Their work focused on the response of the eastern hemlock to a change in climate 5,500 years ago. Previous research demonstrated that the hemlock population declined abruptly at that time and then was rare in New England for some 1,500 years. Studies by Oswald and his collaborators suggest that this decline was initiated and sustained by a series of major droughts.

Day and Oswald studied how the eastern hemlock responded to that period of dry climate by measuring pollen grains preserved in lake sediments from before, during, and after the population decline. Their aim was to see whether the trees had evolved in response to the climate change, with the idea that shifts in the size of the pollen grains could be indicative of an evolutionary change. Once they finish analyzing and interpreting their data, Oswald and Day plan to author an article for a scientific journal.

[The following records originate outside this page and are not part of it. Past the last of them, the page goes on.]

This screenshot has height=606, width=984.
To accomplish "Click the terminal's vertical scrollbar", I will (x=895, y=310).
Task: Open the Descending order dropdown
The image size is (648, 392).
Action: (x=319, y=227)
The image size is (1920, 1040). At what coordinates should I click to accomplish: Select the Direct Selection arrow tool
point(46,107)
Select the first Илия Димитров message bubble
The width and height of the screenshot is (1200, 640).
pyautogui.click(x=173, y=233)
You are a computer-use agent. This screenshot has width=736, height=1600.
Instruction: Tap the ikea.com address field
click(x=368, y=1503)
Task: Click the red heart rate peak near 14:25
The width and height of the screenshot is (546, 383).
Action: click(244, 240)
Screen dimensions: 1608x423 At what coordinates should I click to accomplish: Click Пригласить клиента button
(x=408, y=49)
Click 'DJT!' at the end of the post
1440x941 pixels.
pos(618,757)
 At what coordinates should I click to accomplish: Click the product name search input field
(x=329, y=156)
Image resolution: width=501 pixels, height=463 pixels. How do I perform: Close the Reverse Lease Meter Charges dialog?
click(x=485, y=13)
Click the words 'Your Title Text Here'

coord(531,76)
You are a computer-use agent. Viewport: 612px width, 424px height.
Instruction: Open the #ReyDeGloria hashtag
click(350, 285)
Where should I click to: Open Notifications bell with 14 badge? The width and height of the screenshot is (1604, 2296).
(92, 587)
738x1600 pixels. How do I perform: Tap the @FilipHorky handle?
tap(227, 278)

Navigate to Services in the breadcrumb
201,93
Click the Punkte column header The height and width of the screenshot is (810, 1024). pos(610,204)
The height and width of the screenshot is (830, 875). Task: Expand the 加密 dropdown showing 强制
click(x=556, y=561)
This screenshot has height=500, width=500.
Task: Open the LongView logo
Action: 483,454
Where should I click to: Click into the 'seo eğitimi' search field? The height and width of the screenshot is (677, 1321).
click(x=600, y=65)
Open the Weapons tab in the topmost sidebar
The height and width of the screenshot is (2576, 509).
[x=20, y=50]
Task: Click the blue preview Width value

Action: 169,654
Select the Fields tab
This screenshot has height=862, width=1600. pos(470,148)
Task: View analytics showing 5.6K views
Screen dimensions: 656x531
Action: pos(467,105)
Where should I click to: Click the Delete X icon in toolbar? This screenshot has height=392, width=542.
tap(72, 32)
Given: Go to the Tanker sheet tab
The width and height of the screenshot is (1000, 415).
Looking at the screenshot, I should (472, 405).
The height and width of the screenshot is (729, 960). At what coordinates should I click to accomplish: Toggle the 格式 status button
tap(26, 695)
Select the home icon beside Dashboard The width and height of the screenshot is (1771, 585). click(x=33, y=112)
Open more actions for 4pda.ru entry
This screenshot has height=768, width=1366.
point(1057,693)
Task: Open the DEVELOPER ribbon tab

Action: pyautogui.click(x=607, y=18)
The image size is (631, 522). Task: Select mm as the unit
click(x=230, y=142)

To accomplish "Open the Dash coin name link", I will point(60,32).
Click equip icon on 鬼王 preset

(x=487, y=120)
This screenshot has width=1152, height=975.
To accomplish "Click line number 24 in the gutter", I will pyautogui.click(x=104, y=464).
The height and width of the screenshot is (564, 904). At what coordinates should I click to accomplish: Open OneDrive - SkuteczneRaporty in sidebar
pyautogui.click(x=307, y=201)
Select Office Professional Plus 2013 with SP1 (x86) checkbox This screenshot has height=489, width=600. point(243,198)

Day’s participation in the project spanned several aspects of the research, including fieldwork, collecting sediment cores from various sites on Martha’s Vineyard, and lab-based work, examining thousands of pollen grains with a microscope and an image-analysis system called Scion Image.

“The program opened up my eyes to different pathways after graduation,” said Day. She now hopes to pursue a career in research communications, a field that works to promote and share important scholarly studies and research.
Day is the third Emerson undergraduate who has taken part in this program. Previous Emerson students who have participated are Adriana Marroquin ’11 and Allison Gillette ’12.

The Research Experiences for Undergraduates program accepted just 30 students to do summer research from a pool of more than 500. The Harvard Forest is Harvard’s main research facility in the fields of forest ecology and preservation.